Saponins are a class of natural products composed of an oxidized triterpene core adorned with glycosylations, ultimately giving rise to medicinally important compounds bearing bioactivity that includes, but is not limited to, anti-inflammatory, antimicrobial, antifungal, antiarrhythmic, and immunostimulatory activities. QS-21 is a prominent immunostimulatory saponin and is a critical adjuvant component of several FDA-approved vaccines. One linchpin modification in the biosynthesis and bioactivity of several saponins, including QS-21, is O-d-fucosylation via an ester linkage. In QS-21, the C28-COOH O-d-fucose residue is part of a linear oligosaccharide that is an integral component of the “core pharmacophore” responsible for its immunomodulatory activity. In this work, we performed in-depth in vitro enzymological characterization of two glycosyltransferases involved in C28-COOH O-d-fucosylation during the maturation of two saponin natural products: QsFucT from QS-21 biosynthesis and SvFucT from vaccaroside biosynthesis.

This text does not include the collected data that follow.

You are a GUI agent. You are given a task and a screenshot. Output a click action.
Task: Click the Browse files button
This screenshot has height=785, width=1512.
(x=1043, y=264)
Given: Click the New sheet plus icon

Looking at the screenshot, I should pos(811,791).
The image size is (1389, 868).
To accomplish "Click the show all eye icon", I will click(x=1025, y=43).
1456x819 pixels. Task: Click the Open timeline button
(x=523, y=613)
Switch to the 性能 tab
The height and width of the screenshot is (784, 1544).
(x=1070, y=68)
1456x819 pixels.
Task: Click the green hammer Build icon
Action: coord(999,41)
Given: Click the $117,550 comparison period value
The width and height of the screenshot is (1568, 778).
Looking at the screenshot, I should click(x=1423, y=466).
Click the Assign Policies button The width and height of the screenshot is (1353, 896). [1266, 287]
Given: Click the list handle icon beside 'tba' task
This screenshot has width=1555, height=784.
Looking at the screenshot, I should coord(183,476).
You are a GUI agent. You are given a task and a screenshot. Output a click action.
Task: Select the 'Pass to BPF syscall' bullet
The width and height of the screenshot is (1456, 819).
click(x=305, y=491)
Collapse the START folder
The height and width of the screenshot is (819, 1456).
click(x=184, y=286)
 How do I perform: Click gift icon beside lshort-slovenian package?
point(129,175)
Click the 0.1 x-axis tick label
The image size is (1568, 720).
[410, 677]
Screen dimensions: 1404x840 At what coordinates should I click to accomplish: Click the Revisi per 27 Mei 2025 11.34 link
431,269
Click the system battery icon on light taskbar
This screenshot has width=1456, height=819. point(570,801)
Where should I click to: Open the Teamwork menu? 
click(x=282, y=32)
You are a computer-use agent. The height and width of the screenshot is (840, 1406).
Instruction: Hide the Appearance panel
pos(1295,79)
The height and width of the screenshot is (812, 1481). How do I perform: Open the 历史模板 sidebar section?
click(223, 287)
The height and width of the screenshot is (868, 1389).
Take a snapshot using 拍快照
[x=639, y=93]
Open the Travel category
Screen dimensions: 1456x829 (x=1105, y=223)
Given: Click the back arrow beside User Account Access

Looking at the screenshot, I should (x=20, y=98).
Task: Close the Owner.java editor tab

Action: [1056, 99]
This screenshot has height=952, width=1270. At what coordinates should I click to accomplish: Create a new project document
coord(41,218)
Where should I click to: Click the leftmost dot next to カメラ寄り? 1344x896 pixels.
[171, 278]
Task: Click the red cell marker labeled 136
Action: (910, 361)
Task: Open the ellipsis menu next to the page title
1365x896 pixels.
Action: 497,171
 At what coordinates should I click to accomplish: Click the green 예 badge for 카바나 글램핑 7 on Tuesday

QsFucT was previously shown to be a UDP-4-keto-6-deoxy-d-glucosyltransferase; our data reveal that the taxonomically distant SvFucT also functions as a UDP-4-keto-6-deoxy-d-glucosyltransferase and that both glycosyltransferases act on a triterpene acceptor with low-micromolar affinity. Substrate scope studies demonstrate that both enzymes are highly permissive with regard to both the triterpene acceptor and, unexpectedly, the UDP-sugar donor. These data also reveal that the conserved C3-OH branched trisaccharide of QS-21 and other saponins may serve an unusual biosynthetic role in protecting the C23 aldehyde from spurious reduction during biosynthesis. In addition, we crystallized and solved the structures of QsFucT and SvFucT, providing the first structural characterization of 4-keto-6-deoxy-d-glucosyltranferases in the glycosyltransferase family 1 (GT1) class of enzymes and used these structures to explore the importance of conserved residues in the active site. These data suggest that both QsFucT and SvFucT could be leveraged to rapidly explore saponin chemical space and glycodiversify these important medicinal compounds through engineered biosynthesis or in vitro enzymatic synthesis, possibly leading to novel analogs with enhanced physicochemical or pharmacological properties.